EXCERPT:
○ ○ ○ ○

In 1969, President Richard M. Nixon assembled the first ever White House Conference on Food, Nutrition and Health. Its goals were to: devise better means for feeding America’s poor, its vulnerable, and its veterans; to improve nutrition education in schools and, to ensure that food remained “wholesome” amid the growing use of technology. That work, adjourned in 1971, was the last time the federal government holistically evaluated and addressed the state of American nutrition. 

 

This past October, however, U.S. Senators Cory Booker (D-NJ), Chairman of the U.S. Senate Agriculture Subcommittee on Food and Nutrition, Specialty Crops, Organics, and Research, and Mike Braun (R-IN), introduced a bipartisan, bicameral bill (H.R. 5724/S. 3064) to reconvene the conference after its 50-year hiatus. It will gather a 25-person committee of specialists from an array of disciplines, including farmers, ranchers, healthcare professionals, food industry experts, members of the Senate and House of Representatives, as well as members from specialty groups like the Committee on Health, Education, Labor, and Pensions of the Senate and the Committee on Agriculture, Nutrition, and Forestry of the Senate. Senator Braun says the “conference on food, nutrition, and health [will] help reach nutrition goals in the most efficient way possible” by consolidating federal policies, currently scattered across 21 separate agencies. He and Senator Booker believe a comprehensive assessment of the challenges facing America’s food system can help develop specific solutions for the most pressing issues, identified in the bill as:

  • food insecurity (limited or uncertain access to adequate food),
  • nutrition insecurity (limited or uncertain access to nourishing foods that provide more than just calories),
  • rising rates of preventable diet-related diseases in which proper nutrition plays a key role,
  • the unequal distribution of these illnesses across different groups of Americans (racially, ethnically, economically, and geographically),
  • the exacerbatory effect COVID-19 has had on diet-related diseases, and
  • the large financial burden that aggregates as a consequence of these issues.

○ ○ ○ ○

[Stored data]
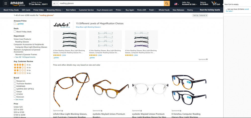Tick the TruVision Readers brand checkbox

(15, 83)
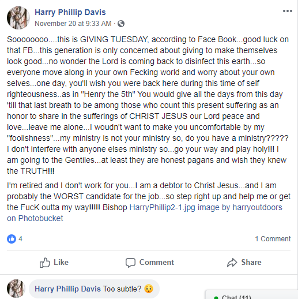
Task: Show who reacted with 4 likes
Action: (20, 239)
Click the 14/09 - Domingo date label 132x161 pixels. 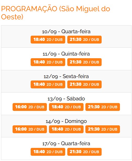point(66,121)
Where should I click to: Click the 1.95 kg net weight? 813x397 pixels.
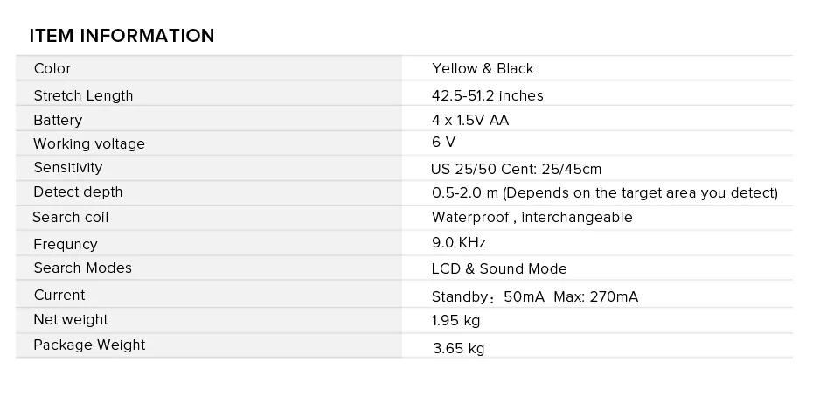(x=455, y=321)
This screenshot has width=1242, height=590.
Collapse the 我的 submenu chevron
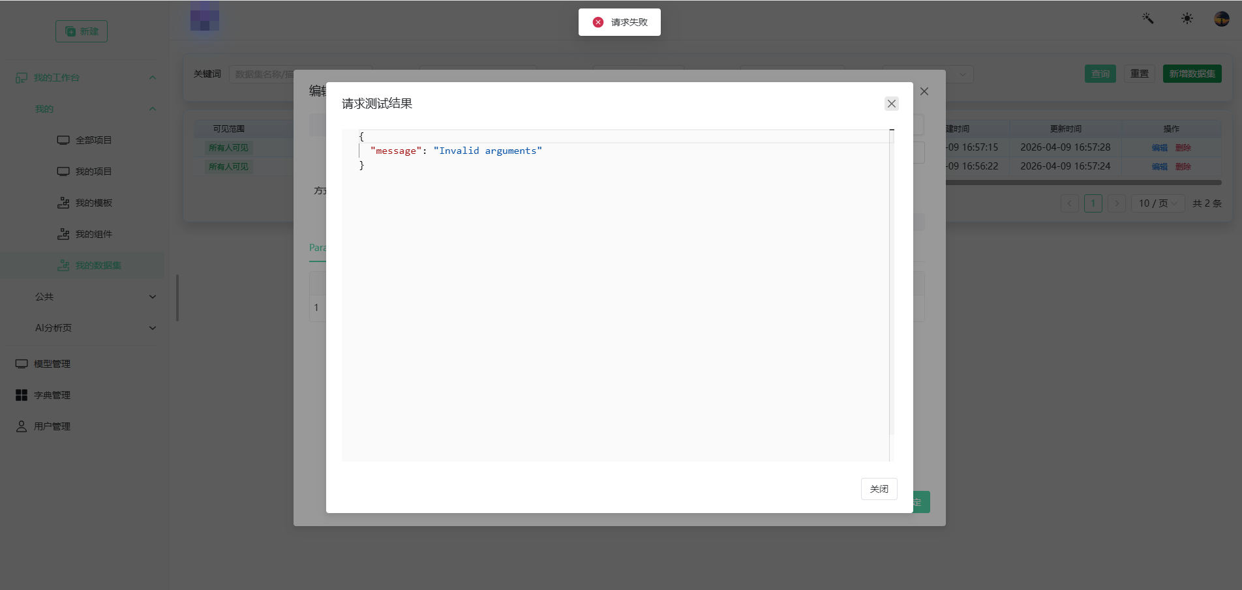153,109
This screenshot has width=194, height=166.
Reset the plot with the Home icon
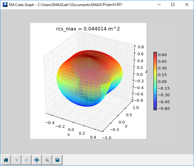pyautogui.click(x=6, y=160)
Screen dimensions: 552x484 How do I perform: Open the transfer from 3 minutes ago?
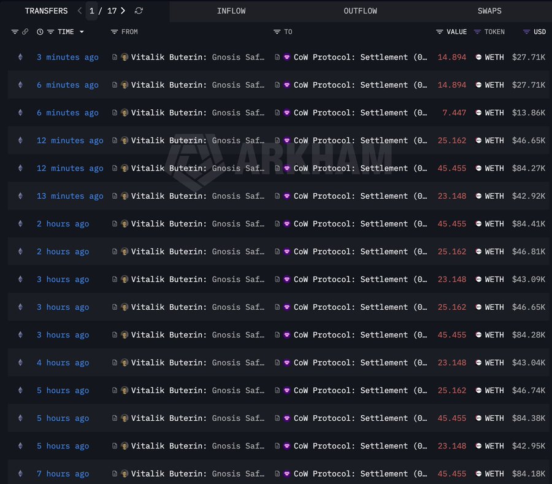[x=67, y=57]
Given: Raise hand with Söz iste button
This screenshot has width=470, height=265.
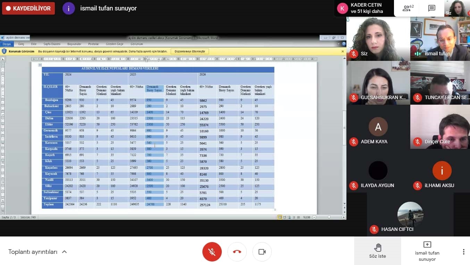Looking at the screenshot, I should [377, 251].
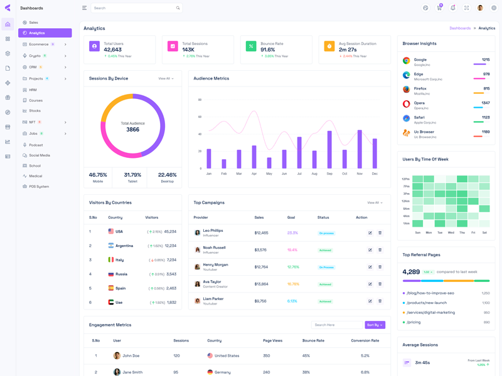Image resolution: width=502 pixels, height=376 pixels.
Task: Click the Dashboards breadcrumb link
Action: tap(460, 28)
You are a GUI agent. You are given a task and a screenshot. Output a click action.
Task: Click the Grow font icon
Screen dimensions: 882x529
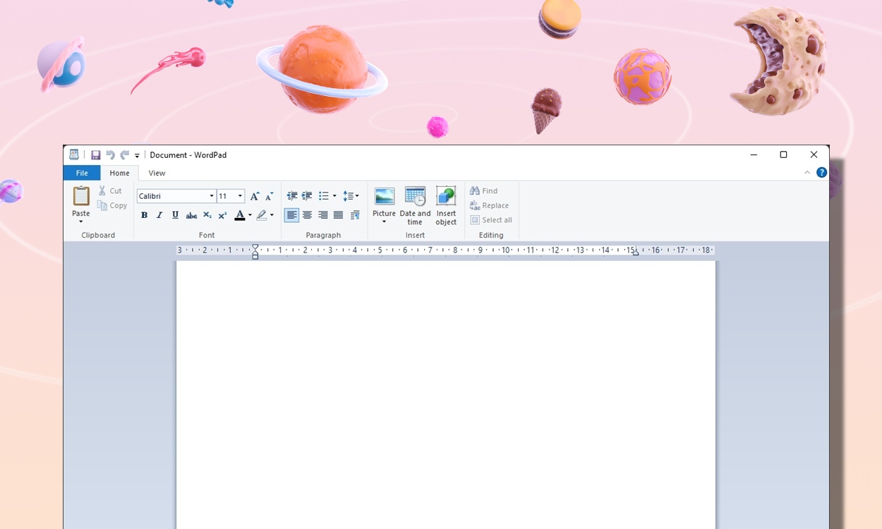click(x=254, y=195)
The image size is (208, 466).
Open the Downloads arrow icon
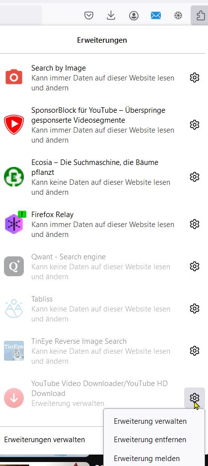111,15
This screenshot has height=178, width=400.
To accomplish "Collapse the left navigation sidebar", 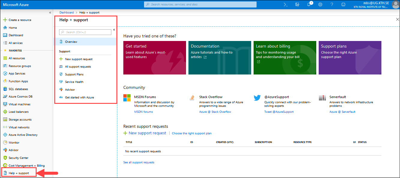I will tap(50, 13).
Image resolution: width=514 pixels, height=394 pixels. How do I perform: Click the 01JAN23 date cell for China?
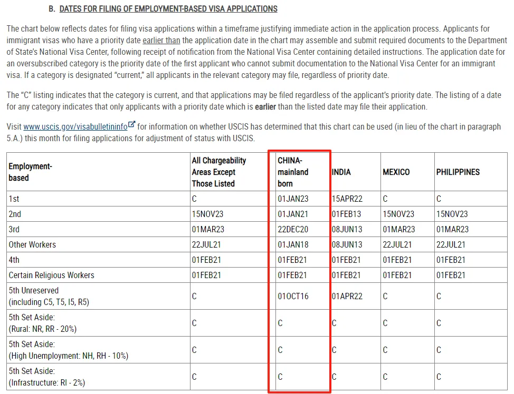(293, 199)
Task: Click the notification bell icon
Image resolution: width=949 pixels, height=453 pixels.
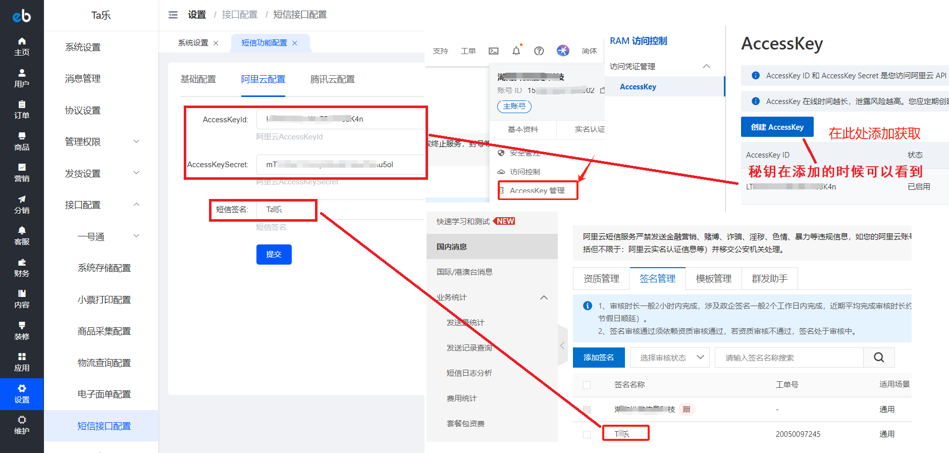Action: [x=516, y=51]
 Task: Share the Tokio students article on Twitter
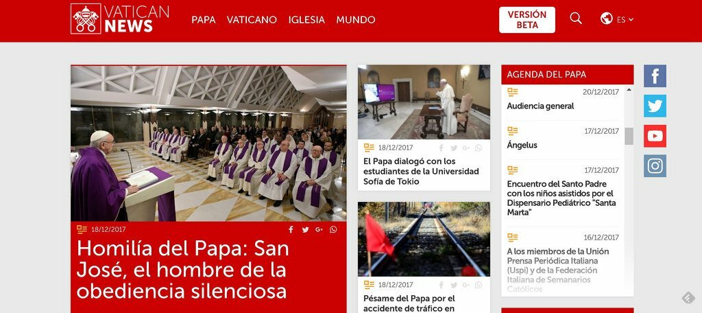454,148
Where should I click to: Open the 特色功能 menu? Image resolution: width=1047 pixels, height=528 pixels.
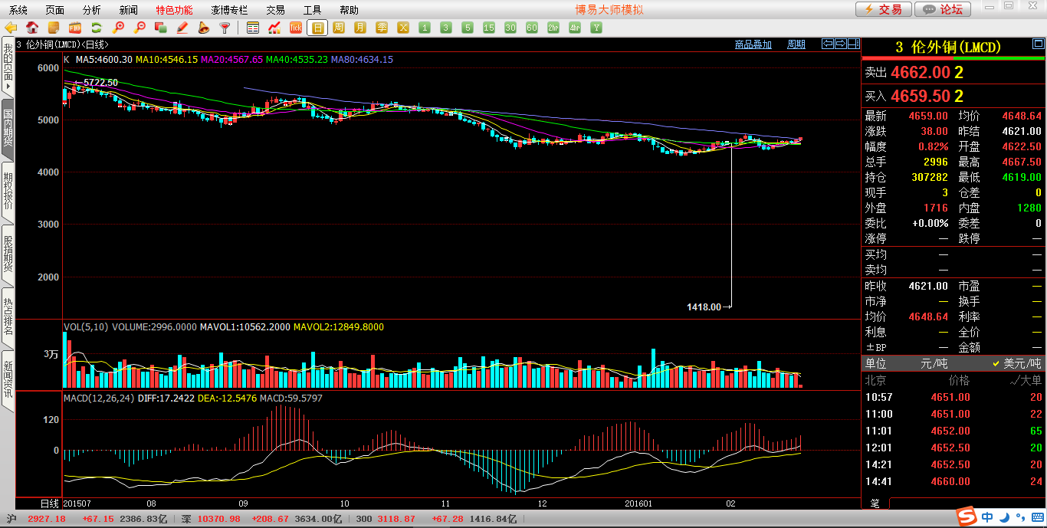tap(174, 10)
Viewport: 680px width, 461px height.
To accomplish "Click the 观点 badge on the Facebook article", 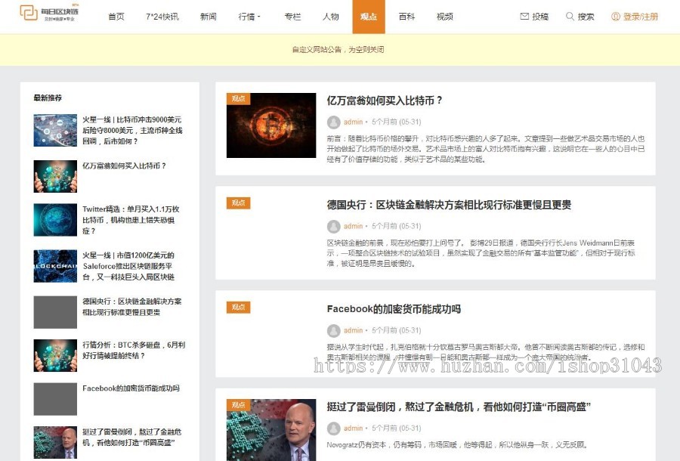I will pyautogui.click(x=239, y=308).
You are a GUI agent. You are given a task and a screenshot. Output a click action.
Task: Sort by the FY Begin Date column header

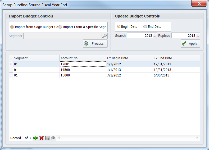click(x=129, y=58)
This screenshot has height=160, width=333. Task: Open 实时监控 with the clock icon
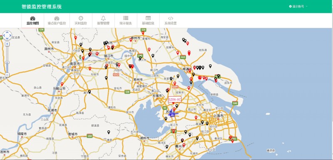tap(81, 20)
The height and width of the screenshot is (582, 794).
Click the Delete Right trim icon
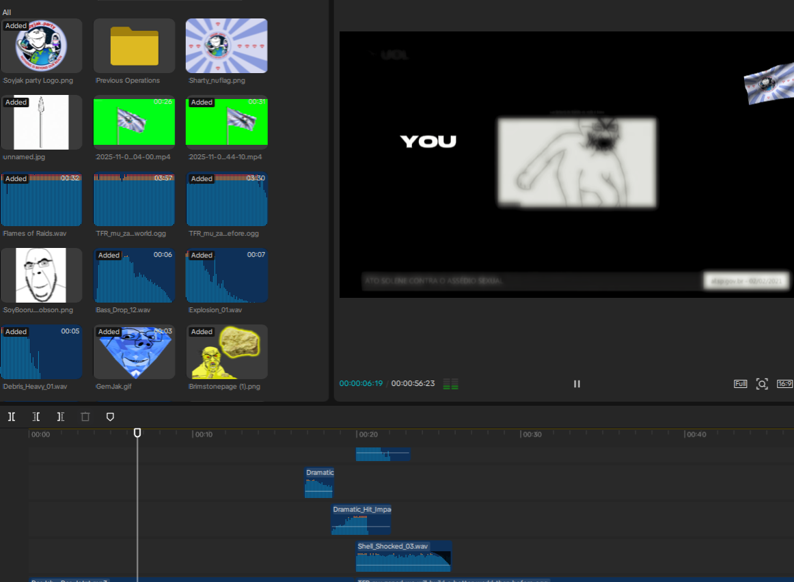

○ ○ ○ ○

DESCRIPTION OF THE TASK:
Can you copy, word for word, the stretch of the nutrition conference text from "In 1969, President" through "of American nutrition."?

RESULT:
In 1969, President Richard M. Nixon assembled the first ever White House Conference on Food, Nutrition and Health. Its goals were to: devise better means for feeding America’s poor, its vulnerable, and its veterans; to improve nutrition education in schools and, to ensure that food remained “wholesome” amid the growing use of technology. That work, adjourned in 1971, was the last time the federal government holistically evaluated and addressed the state of American nutrition.